> [AIM OF THE TASK] Your answer should be every line of the records that contains the word "will", copied as it stands.

> [SOURCE RECORDS]

^^^^^^^^

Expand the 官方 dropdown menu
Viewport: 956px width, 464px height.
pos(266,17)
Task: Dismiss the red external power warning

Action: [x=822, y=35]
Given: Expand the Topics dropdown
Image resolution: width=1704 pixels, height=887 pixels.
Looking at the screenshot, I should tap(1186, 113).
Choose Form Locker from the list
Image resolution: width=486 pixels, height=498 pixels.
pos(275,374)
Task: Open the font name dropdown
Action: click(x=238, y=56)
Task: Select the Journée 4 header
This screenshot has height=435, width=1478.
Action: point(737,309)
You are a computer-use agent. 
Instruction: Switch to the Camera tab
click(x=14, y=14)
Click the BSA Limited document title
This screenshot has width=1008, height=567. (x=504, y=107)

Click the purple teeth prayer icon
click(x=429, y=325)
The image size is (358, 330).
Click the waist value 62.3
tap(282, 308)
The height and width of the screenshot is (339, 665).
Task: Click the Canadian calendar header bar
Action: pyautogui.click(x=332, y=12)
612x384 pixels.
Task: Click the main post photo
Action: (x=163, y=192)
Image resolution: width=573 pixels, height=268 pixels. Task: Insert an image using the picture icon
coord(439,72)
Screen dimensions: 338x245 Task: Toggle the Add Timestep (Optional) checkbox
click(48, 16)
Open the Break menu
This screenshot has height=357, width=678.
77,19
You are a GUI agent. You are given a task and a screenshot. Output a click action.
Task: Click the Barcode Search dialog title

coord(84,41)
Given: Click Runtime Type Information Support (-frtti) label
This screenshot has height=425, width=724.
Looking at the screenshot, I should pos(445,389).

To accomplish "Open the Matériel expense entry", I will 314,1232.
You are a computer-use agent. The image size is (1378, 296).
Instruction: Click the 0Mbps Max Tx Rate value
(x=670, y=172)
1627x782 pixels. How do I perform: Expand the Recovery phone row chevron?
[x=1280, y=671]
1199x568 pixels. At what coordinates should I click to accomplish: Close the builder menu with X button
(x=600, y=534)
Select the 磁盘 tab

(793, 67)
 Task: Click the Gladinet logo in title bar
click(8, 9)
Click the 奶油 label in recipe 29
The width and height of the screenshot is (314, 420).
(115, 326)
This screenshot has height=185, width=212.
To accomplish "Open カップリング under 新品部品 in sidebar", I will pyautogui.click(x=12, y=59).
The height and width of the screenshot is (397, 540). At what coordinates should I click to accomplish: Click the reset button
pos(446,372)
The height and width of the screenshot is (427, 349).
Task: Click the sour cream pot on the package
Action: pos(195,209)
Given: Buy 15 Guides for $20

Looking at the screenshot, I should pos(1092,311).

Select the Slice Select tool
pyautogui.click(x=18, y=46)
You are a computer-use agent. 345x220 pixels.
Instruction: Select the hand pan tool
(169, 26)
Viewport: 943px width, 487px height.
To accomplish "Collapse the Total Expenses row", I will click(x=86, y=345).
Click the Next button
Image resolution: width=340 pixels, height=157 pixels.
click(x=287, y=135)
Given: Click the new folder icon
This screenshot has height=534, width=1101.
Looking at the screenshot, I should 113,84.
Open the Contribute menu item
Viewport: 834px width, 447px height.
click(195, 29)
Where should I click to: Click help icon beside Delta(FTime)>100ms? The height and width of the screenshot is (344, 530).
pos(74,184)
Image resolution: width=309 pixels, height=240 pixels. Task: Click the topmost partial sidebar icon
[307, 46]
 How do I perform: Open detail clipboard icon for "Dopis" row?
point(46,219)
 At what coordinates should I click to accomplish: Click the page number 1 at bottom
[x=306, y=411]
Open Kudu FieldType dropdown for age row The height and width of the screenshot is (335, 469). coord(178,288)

^^^^^^^^

> [EXPECTED ANSWER]
To accomplish "Open the Matériel expense entry", I will 314,1232.
To accomplish "Open カップリング under 新品部品 in sidebar", I will pyautogui.click(x=12, y=59).
To accomplish "Collapse the Total Expenses row", I will click(x=86, y=345).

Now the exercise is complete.